▸ SELECTED TEXT
※

Roughly speaking, the effective sample size (ESS) of a quantity of interest captures how many independent draws contain the same amount of information as the dependent sample obtained by the MCMC algorithm. Clearly, the higher the ESS the better. Stan uses R-hat adjustment to use the between-chain information in computing the ESS. For example, in case of multimodal distributions with well-separated modes, this leads to an ESS estimate that is close to the number of distinct modes that are found.

Bulk-ESS refers to the effective sample size based on the rank normalized draws. This does not directly compute the ESS relevant for computing the mean of the parameter, but instead computes a quantity that is well defined even if the chains do not have finite mean or variance. Overall bulk-ESS estimates the sampling efficiency for the location of the distribution (e.g. mean and median).

Often quite smaller ESS would be sufficient for the desired estimation accuracy, but the estimation of ESS and convergence diagnostics themselves require higher ESS. We recommend requiring that the bulk-ESS is greater than 100 times the number of chains. For example, when running four chains, this corresponds to having a rank-normalized effective sample size of at least 400.

Recommendations:

• You might try setting a higher value for the iter argument. By default iter is $$2000$$.

• Look at the rank plot to see how the chains differ from each other.

• Look at the local and quantile efficiency plots.

• Look at change in bulk-ESS when the number of iterations increase. If R-hat is less than 1.01 and bulk-ESS grows linearly with the number of iterations and eventually exceeds the recommended limit, the mixing is sufficient but MCMC has high autocorrelation requiring a large number of iterations

### Tail ESS

Tail-ESS computes the minimum of the effective sample sizes (ESS) of the 5% and 95% quantiles. Tail-ESS can help diagnosing problems due to different scales of the chains and slow mixing in the tails. See also general information about ESS above in description of bulk-ESS.

Recommendations:

• You might try setting a higher value for the iter argument. By default iter is $$2000$$.

• Look at the rank plot to see how the chains differ from each other.

• Look at the local and quantile efficiency plots.

※

▸ WHAT TO DO
1 > In the passage on effective sample size, what minimum bulk-ESS is recommended?
2 > Continue the passage on effective sample size from its last line.

(Collected data)
※

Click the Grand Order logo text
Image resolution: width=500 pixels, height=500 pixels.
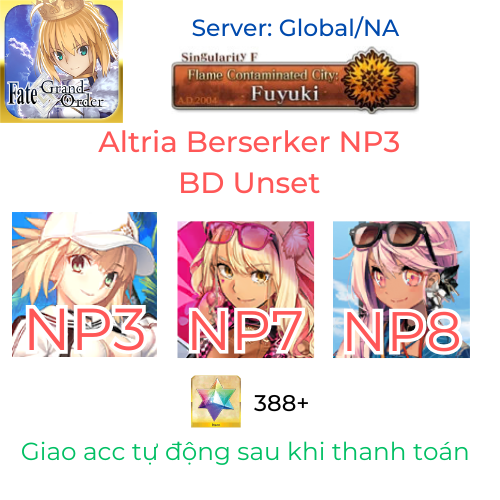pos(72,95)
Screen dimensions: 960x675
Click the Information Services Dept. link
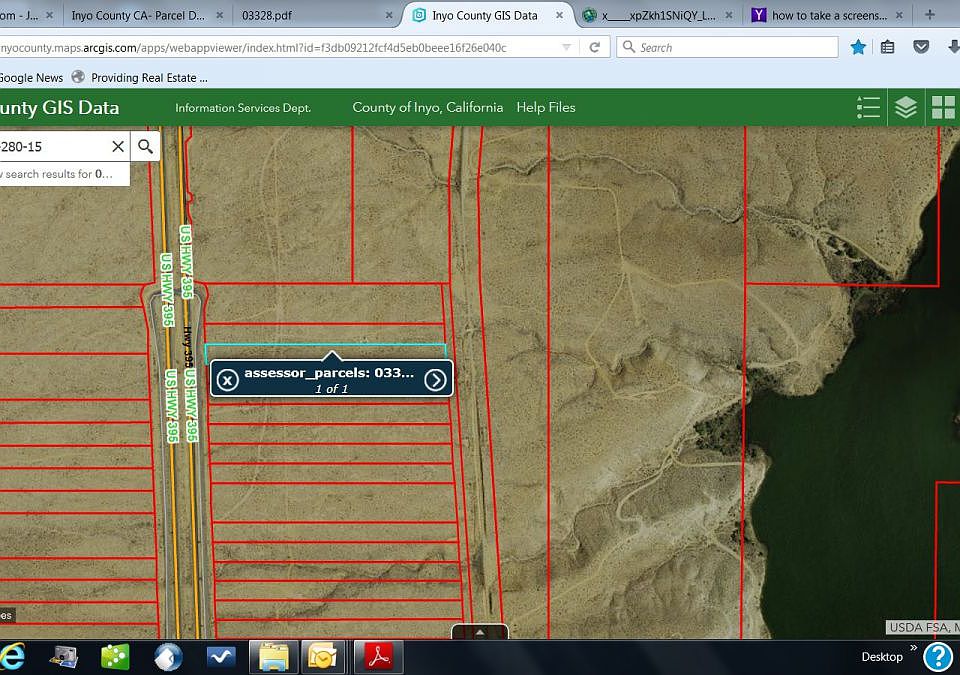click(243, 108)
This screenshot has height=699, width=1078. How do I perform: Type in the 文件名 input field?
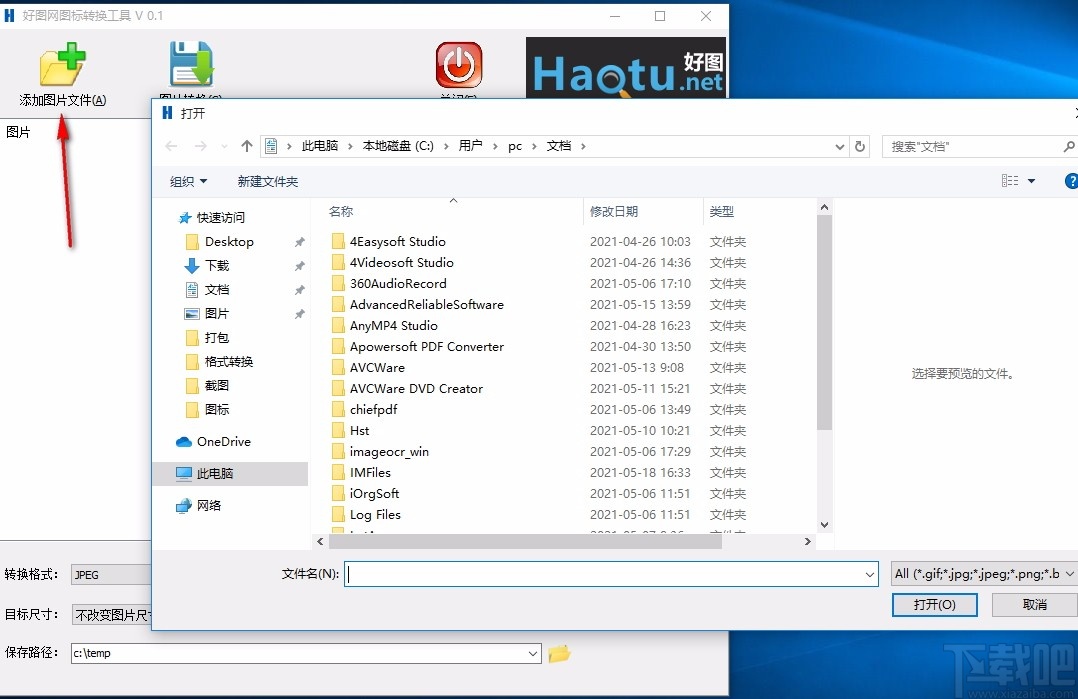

※

▸ PER-TASK ANSWERS
1 > Greater than 100 times the number of chains.

2 >
• Look at change in tail-ESS when the number of iterations increase. If R-hat is less than 1.01 and tail-ESS grows linearly with the number of iterations and eventually exceeds the recommended limit, the mixing is sufficient but MCMC has high autocorrelation requiring a large number of iterations

## Getting help

Te best place to get help from Stan developers and users if you have difficulties fitting a model is to visit the Stan Forums.

In order to both reduce the amount of help you need and allow us to give the best help when you do need it, it is essential that you follow these recommendations:

• Always put Stan programs in a stand-alone file with a .stan extension. Even though some Stan interfaces allows specifying the model as a string, the line numbers in warning and error messages are only meaningful if you use a separate file.

• Maintain reproducibility by saving the model and initial values in files and the RStan (other other Stan interface) commands in scripts.

• Use version control (e.g. git) on your files and scripts so that you have a history of the changes you’ve made.

• Start simple! Build your model in stages, and check for good fits at each stage, only adding complexity if there are no red flags. If you start by writing a very complicated model it will be much more difficult to figure out where things are going wrong.

• Keep an eye on the diagnostics, in particular divergences and Rhat values. For RStan users, you will be warned about divergences and you can view Rhats using the print or summary methods for stanfit objects. All important diagnostics can also be found in our ShinyStan GUI.